● **What to produce**: Sort through the entries below and pull out lines containing the word "Lattanzi".

[Start of Attachment]

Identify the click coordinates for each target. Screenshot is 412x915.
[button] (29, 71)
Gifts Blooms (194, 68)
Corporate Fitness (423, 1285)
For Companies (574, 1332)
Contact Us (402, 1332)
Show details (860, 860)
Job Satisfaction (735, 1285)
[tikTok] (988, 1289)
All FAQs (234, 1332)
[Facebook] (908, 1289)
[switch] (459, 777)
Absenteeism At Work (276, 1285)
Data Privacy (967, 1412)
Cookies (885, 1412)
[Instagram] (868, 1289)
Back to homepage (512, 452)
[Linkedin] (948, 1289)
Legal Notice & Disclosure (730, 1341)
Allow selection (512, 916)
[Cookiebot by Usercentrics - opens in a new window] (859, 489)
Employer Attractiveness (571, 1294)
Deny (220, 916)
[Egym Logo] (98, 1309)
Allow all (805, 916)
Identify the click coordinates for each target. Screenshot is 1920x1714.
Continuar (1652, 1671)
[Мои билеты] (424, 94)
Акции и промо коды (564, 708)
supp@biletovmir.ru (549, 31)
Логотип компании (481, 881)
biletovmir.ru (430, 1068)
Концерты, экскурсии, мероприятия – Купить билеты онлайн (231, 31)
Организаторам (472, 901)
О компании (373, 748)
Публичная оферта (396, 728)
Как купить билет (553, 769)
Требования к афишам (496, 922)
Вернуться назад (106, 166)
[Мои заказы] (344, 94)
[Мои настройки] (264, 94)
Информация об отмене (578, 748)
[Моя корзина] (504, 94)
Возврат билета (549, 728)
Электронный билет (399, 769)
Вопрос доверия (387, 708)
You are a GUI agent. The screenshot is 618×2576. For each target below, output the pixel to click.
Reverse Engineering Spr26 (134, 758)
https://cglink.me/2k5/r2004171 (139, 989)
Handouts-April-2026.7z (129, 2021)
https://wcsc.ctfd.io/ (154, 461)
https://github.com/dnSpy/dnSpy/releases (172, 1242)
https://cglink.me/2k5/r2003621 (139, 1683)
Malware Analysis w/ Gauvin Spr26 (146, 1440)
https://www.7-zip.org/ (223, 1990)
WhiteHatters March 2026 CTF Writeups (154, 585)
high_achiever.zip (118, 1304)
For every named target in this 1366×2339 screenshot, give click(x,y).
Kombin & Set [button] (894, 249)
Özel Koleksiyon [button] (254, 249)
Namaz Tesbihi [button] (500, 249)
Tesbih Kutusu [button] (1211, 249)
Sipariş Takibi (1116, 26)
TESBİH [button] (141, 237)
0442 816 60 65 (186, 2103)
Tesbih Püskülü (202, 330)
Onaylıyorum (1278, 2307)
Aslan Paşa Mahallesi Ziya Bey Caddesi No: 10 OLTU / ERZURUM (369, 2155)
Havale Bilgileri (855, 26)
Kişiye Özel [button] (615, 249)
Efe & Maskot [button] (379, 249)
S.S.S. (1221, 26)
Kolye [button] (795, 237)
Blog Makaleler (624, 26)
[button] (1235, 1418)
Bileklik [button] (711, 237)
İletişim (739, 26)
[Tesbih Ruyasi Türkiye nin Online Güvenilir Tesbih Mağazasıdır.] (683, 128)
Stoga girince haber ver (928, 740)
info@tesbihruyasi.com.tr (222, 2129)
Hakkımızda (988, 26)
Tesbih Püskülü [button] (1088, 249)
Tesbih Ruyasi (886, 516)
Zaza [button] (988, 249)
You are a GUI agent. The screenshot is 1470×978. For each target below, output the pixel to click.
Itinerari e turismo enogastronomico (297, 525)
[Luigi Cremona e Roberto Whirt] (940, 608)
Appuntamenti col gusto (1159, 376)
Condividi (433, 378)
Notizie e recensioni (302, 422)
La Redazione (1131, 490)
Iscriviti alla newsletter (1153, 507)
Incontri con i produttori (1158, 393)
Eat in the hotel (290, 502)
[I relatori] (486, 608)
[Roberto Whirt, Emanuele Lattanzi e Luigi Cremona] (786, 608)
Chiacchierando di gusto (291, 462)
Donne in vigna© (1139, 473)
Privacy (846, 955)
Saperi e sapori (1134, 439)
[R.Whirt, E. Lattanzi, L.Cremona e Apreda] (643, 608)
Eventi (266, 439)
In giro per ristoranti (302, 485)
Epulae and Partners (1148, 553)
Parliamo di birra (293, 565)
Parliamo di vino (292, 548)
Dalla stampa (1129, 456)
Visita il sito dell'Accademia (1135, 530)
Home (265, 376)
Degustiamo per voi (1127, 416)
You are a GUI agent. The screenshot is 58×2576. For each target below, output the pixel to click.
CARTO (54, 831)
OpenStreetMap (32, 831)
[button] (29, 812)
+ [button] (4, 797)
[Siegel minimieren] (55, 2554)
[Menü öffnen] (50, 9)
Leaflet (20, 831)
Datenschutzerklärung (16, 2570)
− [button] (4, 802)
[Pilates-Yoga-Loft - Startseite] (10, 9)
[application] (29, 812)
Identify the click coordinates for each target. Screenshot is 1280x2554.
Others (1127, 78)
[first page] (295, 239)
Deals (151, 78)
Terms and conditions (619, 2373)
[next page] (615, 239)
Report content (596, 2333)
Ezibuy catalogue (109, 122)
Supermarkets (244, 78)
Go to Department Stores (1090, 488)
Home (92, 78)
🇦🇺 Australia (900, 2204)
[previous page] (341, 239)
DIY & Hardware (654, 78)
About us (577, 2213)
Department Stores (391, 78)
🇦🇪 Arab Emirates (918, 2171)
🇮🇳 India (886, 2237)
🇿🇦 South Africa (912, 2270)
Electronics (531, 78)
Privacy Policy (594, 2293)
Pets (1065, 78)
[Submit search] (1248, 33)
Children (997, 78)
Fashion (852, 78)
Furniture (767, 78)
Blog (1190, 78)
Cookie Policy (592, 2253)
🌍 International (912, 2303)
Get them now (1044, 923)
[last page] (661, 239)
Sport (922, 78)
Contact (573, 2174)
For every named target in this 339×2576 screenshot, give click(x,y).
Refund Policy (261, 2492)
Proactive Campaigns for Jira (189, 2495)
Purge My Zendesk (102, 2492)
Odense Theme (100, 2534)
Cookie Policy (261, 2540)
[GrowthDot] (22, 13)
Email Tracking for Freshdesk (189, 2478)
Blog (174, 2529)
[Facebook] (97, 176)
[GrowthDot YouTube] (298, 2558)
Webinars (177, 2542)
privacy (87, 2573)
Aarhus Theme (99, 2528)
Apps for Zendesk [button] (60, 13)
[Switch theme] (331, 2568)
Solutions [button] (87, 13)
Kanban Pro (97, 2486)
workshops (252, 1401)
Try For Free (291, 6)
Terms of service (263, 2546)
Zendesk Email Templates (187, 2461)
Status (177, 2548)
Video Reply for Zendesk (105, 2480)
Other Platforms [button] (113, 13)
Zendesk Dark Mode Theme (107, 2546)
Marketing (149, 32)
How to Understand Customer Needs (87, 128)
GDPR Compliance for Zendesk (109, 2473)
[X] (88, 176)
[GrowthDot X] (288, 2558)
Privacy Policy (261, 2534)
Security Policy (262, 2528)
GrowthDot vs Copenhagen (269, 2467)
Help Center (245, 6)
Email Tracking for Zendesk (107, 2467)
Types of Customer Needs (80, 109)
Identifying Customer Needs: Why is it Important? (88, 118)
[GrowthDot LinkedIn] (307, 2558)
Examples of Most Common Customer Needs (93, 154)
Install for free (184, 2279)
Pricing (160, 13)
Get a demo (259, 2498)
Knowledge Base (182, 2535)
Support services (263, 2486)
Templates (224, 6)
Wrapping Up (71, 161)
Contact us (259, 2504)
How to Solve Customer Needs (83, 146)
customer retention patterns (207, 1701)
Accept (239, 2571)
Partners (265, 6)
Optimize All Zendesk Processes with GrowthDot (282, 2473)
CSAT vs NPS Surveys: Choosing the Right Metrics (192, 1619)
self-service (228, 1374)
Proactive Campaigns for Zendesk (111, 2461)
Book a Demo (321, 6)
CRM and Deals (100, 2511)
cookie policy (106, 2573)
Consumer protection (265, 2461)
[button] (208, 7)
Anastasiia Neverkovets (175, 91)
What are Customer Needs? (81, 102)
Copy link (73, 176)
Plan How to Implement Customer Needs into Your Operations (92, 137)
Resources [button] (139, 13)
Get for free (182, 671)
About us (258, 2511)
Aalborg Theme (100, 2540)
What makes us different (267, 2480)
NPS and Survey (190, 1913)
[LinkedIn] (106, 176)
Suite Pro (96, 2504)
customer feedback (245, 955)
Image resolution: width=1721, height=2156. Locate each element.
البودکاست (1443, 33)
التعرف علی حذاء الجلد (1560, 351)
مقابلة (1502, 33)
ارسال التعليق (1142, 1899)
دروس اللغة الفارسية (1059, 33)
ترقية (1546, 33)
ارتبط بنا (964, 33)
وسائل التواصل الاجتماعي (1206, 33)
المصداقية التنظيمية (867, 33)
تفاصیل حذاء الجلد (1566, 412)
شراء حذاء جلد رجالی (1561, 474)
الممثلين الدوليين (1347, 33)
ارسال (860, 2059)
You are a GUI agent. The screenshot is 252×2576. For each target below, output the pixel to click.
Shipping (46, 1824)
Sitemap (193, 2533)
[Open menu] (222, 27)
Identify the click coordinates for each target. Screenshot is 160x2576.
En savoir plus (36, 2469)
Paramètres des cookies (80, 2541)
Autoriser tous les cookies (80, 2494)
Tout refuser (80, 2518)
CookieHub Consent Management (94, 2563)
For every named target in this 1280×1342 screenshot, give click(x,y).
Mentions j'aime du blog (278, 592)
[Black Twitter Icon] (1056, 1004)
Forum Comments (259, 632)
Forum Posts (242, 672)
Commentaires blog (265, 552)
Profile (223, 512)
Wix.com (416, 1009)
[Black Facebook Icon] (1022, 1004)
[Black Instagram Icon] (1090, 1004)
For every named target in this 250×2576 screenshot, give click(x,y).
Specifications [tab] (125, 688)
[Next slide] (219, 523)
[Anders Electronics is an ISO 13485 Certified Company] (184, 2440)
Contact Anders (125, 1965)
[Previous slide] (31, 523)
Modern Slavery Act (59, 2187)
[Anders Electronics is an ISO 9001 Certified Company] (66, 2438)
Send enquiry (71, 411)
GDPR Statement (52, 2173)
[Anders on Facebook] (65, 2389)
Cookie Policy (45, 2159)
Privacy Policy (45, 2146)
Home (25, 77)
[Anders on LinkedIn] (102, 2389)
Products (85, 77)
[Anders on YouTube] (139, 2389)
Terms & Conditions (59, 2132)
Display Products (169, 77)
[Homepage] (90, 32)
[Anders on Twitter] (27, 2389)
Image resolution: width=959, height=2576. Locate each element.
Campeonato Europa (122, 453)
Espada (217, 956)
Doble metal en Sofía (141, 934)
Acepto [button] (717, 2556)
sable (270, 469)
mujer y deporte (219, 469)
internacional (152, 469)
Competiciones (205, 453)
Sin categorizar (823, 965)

[End of Attachment]

● **Expected answer**:
[Roberto Whirt, Emanuele Lattanzi e Luigi Cremona] (786, 608)
[R.Whirt, E. Lattanzi, L.Cremona e Apreda] (643, 608)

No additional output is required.